Hours; minutes; seconds...

The units of time have been shaping and organizing our lives since the Babylonians began dividing by 60 - an hour into 60 minutes and a minute into 60 seconds. Yet, somewhere down the line, seconds seem to have dropped off a cliff edge, discarded by society.

Think about it, when was the last time you noted how many seconds were left before it was time to leave the office, or considered how many seconds it might take to complete that task still on your desk? Not only that, imagine how annoyed you would feel if someone asked you to account for your time in that way?

The fact is, in most facets of our everyday lives, the value of the second has been lost, and we need to get it back.

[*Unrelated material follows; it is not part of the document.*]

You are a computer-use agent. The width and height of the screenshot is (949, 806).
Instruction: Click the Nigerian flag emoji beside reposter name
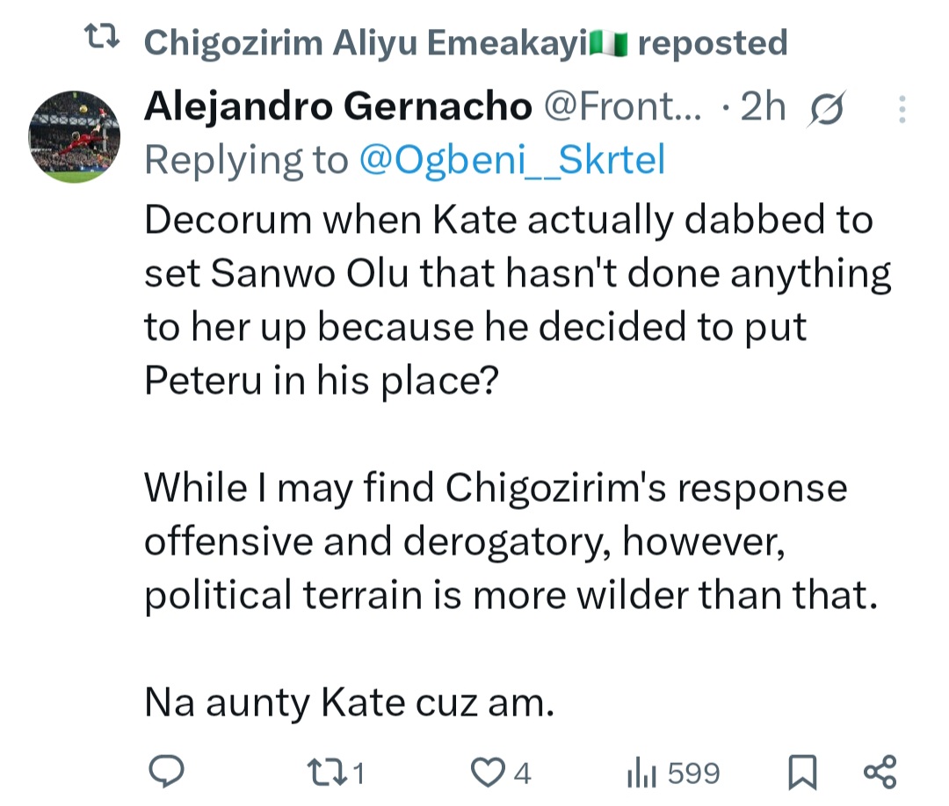pyautogui.click(x=611, y=42)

For some, of course, seconds do matter. It was a documentary on Usain Bolt that first got me thinking about the topic. For him, becoming the world’s fastest sprinter meant trimming not seconds, but fractions of seconds, off his race times. Shortly after watching the documentary, I then happened to witness a last-second shot by Boston Celtics player, Jayson Tatum. It was down to the wire and it was that single shot that won them the game.

No rounding up

As these two examples reminded me, in the world of sport, the win is often in the second. It is those with the drive and determination to beat the clock who go on to become champions. Can you imagine how bizarre track sports would become if people started rounding the way we do in daily life?

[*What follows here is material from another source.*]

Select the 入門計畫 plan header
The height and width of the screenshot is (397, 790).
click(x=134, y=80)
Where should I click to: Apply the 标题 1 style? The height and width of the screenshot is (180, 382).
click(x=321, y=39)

Bolt would not hold the 100-meter record with a time of 9.58 seconds, he would be the guy who reached the finish line in roughly 10 seconds, which has been a world record since 1968.

As for Boston Celtics, well, if the game had been rounded down to the nearest minute, then Tatum’s winning shot would simply never have happened.

Consuming time

Now, you might point out that sport is one of the only areas of life where seconds count in such a profound way, but it raises an important issue nonetheless. While athletes are pushing themselves to their limits to shave precious seconds off their time, the rest of us are allowing distractions to gobble up not just seconds, but minutes and even hours.

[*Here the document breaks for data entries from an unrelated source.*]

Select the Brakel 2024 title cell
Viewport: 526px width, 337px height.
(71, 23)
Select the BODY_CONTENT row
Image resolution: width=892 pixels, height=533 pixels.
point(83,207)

Unnecessary cigarette breaks, chats at the water cooler, and interruptions from colleagues count amongst the daily occurrences that divert our attentions, but the biggest culprit when it comes to 21st century distraction is digital technology. With our smartphones never far from reach and our laptops, tablets and desktop computers all fired up and raring to go, the temptation to stray off course and check emails and social media accounts proves too hard to resist and all too easy to indulge.

Prey to distractions

So ingrained has digital distraction become in our daily lives, we actively seek it out. When a room becomes quiet, when there is a lull in conversation or when a task becomes tedious, our first reaction is to reach for the closest device and start tapping. In fact, one click is all it takes to send minds wandering, leaving trails of sporadic thoughts, half-baked ideas and incomplete tasks.

The result is not only poor productivity, but low morale and a sense of dissatisfaction.

It’s strange when you think about it. Corporations across the globe are investing billions in state-of-the-art technology and machinery in the hopes of cutting seconds off production times. Yet the fact that the human workforce is wasting hours by the bucketload barely seems to raise an eyebrow.

Writing in the “Harvard Business Review”, productivity coach and international speaker Maura Thomas suggests that the solution to the distraction pandemic lies not in time management, but in “attention management”. Ask Usain Bolt, and I suspect his answer would be a little different.

After all, to be a champion, you must hone both.

Seize the second. There is no time to lose.